Powerhouse has a portfolio of 19 companies developing intellectual property spun out of New Zealand research institutions with a combined enterprise value of about $112 million, including CropLogic, an agricultural technology company that published a prospectus this month to raise A$8 million and list on the ASX.
But Christchurch-based Powerhouse, which counts Canterbury Development Corp (CDC) as its biggest shareholder, has faced the wrong kind of publicity recently, with the departure of former chairman Blair Bryant after it became public that he failed to disclose his bankruptcy in the US in 2007. Due diligence by Powerhouse’s board didn’t uncover the omission and Yardley says the board has since changed its appointment processes.
Yardley, who was appointed chair last month, has been on a charm offensive with the message that it was a one-off blip. His boardroom roles include being chairman of the National Collaboration Tools and Resources project (Nectar), an Australian government funded body based at Melbourne University that provides “an online infrastructure that supports researchers to connect with colleagues in Australia and around the world,” along with Nectar Virtual Labs and Nectar Cloud. He is also chair of ASX-listed cyber-security firm Tesserent.

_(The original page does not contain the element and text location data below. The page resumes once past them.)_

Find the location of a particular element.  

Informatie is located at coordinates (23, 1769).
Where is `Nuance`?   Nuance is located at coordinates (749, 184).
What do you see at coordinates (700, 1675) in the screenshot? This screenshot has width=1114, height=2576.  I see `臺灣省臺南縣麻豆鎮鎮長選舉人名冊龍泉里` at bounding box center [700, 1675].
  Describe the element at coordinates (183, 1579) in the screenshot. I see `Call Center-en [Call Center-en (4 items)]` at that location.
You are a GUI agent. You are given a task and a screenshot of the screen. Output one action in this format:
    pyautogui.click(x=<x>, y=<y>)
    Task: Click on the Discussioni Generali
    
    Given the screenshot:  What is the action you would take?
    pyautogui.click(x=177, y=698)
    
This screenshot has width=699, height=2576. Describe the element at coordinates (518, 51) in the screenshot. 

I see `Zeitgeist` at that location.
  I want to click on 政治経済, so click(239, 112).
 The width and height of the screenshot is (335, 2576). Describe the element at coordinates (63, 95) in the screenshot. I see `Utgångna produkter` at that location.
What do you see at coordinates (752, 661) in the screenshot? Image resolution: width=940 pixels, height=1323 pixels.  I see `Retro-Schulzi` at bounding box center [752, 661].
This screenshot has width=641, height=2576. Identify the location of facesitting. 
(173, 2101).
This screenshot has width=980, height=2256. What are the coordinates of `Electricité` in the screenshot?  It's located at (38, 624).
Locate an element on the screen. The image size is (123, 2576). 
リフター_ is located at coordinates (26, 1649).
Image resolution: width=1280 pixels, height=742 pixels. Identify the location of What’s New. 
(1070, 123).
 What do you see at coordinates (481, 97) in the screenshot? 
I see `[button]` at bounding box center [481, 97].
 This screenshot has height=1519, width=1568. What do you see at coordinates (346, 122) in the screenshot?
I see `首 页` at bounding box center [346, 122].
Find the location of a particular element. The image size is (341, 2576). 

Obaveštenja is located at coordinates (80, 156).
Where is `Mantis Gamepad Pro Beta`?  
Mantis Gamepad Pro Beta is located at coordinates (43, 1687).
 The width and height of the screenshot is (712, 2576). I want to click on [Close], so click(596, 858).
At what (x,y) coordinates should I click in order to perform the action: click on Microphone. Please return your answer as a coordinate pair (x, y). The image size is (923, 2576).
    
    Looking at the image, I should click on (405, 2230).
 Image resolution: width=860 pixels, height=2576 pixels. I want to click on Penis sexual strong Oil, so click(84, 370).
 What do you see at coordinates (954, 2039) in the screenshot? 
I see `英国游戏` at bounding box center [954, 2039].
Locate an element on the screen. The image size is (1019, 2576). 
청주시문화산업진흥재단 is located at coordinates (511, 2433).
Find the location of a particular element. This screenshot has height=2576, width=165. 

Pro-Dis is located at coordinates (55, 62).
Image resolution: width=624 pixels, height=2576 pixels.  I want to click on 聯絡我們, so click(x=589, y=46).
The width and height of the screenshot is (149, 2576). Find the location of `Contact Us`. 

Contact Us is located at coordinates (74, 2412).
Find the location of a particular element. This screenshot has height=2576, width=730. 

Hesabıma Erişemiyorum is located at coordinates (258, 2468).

“Powerhouse is in a pretty exciting place. Our mantra is to find great science, build great companies,” he says. “Powerhouse needs to win the confidence of the investment community.”
Not every investment will be a winner – that’s the nature of early-stage investments, he said. When it hits on a winner it would look to sell down its holding, ideally in about two years. It sold a 1.5 percent stake in Christchurch-based gas analysis firm Syft Technologies in May for $996,900, after making a $99,000 investment in 2013. But that doesn’t mean it is like a private equity firm, Yardley said.
“They (PE firms) are there for as long as it takes to get above their IRR (internal rate of return),” he said. “That’s not our mission. We’re looking at universities to build great companies. We can stay there for a long ride. If you think you’re on a unicorn you don’t sell out.”
In May, the UK’s IP Group signed an agreement with eight Australian universities plus Auckland University to invest at least A$200 million over 10 years in finding and developing companies involved in disruptive innovation in fields such as digital medicine, new medical therapies and quantum computing. Yardley said the fund “does pretty much what Powerhouse does. I think IP Group coming to Australia validates the Powerhouse model.”
Powerhouse shares last traded on the ASX this week at 64 Australian cents, a 40 percent decline from the A$1.07 price in its initial public offering that raised A$10.2 million last October.
Yardley said the company needs to set up a process to raise capital every year, with the next funding round likely to be “approaching A$20 million. We want to build a substantial company to invest in New Zealand science.”
It is the largest of three technology incubators that get operational funding, pre-incubation grants, and repayable loans for startups they co-fund through government innovation funding agency Callaghan Innovation. It has investment managers assigned to each New Zealand university and aims to make five-to-10 new investments a year through what it calls a “patient capital investment model”. Patient capital is also the mantra of IP Group.
Callaghan has said its relationship with the company “remains unchanged” with the departure of Blair Bryant. Powerhouse is holding its July board meeting in Auckland and will hold the August meeting in Christchurch, where Yardley says he will be sitting down with shareholder CDC.
“They tell me they are comfortable” with their investment, he says.